Information given below:

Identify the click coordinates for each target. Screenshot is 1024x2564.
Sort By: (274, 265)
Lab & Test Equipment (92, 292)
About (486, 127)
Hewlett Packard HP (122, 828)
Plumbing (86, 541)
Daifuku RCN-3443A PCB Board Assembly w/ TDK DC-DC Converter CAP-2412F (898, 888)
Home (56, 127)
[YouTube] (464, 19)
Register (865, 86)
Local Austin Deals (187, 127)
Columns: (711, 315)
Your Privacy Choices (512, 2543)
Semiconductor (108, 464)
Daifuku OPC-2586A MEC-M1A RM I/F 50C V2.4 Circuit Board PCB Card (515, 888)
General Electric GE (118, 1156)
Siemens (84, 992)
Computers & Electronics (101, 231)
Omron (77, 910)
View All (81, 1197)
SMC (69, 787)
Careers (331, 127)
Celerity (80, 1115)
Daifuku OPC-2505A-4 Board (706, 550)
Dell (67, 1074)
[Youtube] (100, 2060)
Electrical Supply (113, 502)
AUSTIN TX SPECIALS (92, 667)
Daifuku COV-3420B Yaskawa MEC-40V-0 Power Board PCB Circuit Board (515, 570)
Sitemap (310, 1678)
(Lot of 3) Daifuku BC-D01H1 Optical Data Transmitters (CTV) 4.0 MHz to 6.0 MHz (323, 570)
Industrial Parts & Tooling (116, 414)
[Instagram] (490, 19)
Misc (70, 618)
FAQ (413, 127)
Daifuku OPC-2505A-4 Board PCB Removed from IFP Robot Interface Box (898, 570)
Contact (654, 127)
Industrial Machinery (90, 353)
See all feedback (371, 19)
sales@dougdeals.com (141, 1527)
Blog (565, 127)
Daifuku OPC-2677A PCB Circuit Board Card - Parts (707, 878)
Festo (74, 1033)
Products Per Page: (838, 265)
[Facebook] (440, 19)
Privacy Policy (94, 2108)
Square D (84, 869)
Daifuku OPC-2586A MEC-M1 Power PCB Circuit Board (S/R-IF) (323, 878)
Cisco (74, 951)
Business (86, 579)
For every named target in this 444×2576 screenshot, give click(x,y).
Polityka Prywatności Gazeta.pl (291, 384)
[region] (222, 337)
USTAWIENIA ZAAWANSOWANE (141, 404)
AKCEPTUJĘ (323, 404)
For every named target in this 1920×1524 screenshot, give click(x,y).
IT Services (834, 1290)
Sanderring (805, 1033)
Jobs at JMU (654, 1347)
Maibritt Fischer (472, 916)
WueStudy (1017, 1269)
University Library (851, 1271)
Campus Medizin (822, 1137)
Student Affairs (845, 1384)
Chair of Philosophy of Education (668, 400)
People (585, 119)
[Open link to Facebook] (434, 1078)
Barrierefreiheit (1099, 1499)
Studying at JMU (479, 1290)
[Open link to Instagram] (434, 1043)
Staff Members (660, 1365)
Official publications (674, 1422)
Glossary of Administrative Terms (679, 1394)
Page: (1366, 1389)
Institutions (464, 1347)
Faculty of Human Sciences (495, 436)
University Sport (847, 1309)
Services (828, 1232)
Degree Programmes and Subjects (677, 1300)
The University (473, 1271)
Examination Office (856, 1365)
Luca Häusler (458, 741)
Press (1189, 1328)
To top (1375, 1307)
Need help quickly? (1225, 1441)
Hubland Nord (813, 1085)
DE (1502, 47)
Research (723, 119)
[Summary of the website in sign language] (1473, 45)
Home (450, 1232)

End of Information given.

Exercise directions ::
Your response should be an exact copy of all the records.

Answer to this problem ::
Identify the click coordinates for each target. Screenshot is 1024x2564.
Sort By: (274, 265)
Lab & Test Equipment (92, 292)
About (486, 127)
Hewlett Packard HP (122, 828)
Plumbing (86, 541)
Daifuku RCN-3443A PCB Board Assembly w/ TDK DC-DC Converter CAP-2412F (898, 888)
Home (56, 127)
[YouTube] (464, 19)
Register (865, 86)
Local Austin Deals (187, 127)
Columns: (711, 315)
Your Privacy Choices (512, 2543)
Semiconductor (108, 464)
Daifuku OPC-2586A MEC-M1A RM I/F 50C V2.4 Circuit Board PCB Card (515, 888)
General Electric GE (118, 1156)
Siemens (84, 992)
Computers & Electronics (101, 231)
Omron (77, 910)
View All (81, 1197)
SMC (69, 787)
Careers (331, 127)
Celerity (80, 1115)
Daifuku OPC-2505A-4 Board (706, 550)
Dell (67, 1074)
[Youtube] (100, 2060)
Electrical Supply (113, 502)
AUSTIN TX SPECIALS (92, 667)
Daifuku COV-3420B Yaskawa MEC-40V-0 Power Board PCB Circuit Board (515, 570)
Sitemap (310, 1678)
(Lot of 3) Daifuku BC-D01H1 Optical Data Transmitters (CTV) 4.0 MHz to 6.0 MHz (323, 570)
Industrial Parts & Tooling (116, 414)
[Instagram] (490, 19)
Misc (70, 618)
FAQ (413, 127)
Daifuku OPC-2505A-4 Board PCB Removed from IFP Robot Interface Box (898, 570)
Contact (654, 127)
Industrial Machinery (90, 353)
See all feedback (371, 19)
sales@dougdeals.com (141, 1527)
Blog (565, 127)
Daifuku OPC-2677A PCB Circuit Board Card - Parts (707, 878)
Festo (74, 1033)
Products Per Page: (838, 265)
[Facebook] (440, 19)
Privacy Policy (94, 2108)
Square D (84, 869)
Daifuku OPC-2586A MEC-M1 Power PCB Circuit Board (S/R-IF) (323, 878)
Cisco (74, 951)
Business (86, 579)
For every named target in this 444×2576 screenshot, give click(x,y).
Polityka Prywatności Gazeta.pl (291, 384)
[region] (222, 337)
USTAWIENIA ZAAWANSOWANE (141, 404)
AKCEPTUJĘ (323, 404)
For every named target in this 1920×1524 screenshot, give click(x,y).
IT Services (834, 1290)
Sanderring (805, 1033)
Jobs at JMU (654, 1347)
Maibritt Fischer (472, 916)
WueStudy (1017, 1269)
University Library (851, 1271)
Campus Medizin (822, 1137)
Student Affairs (845, 1384)
Chair of Philosophy of Education (668, 400)
People (585, 119)
[Open link to Facebook] (434, 1078)
Barrierefreiheit (1099, 1499)
Studying at JMU (479, 1290)
[Open link to Instagram] (434, 1043)
Staff Members (660, 1365)
Official publications (674, 1422)
Glossary of Administrative Terms (679, 1394)
Page: (1366, 1389)
Institutions (464, 1347)
Faculty of Human Sciences (495, 436)
University Sport (847, 1309)
Services (828, 1232)
Degree Programmes and Subjects (677, 1300)
The University (473, 1271)
Examination Office (856, 1365)
Luca Häusler (458, 741)
Press (1189, 1328)
To top (1375, 1307)
Need help quickly? (1225, 1441)
Hubland Nord (813, 1085)
DE (1502, 47)
Research (723, 119)
[Summary of the website in sign language] (1473, 45)
Home (450, 1232)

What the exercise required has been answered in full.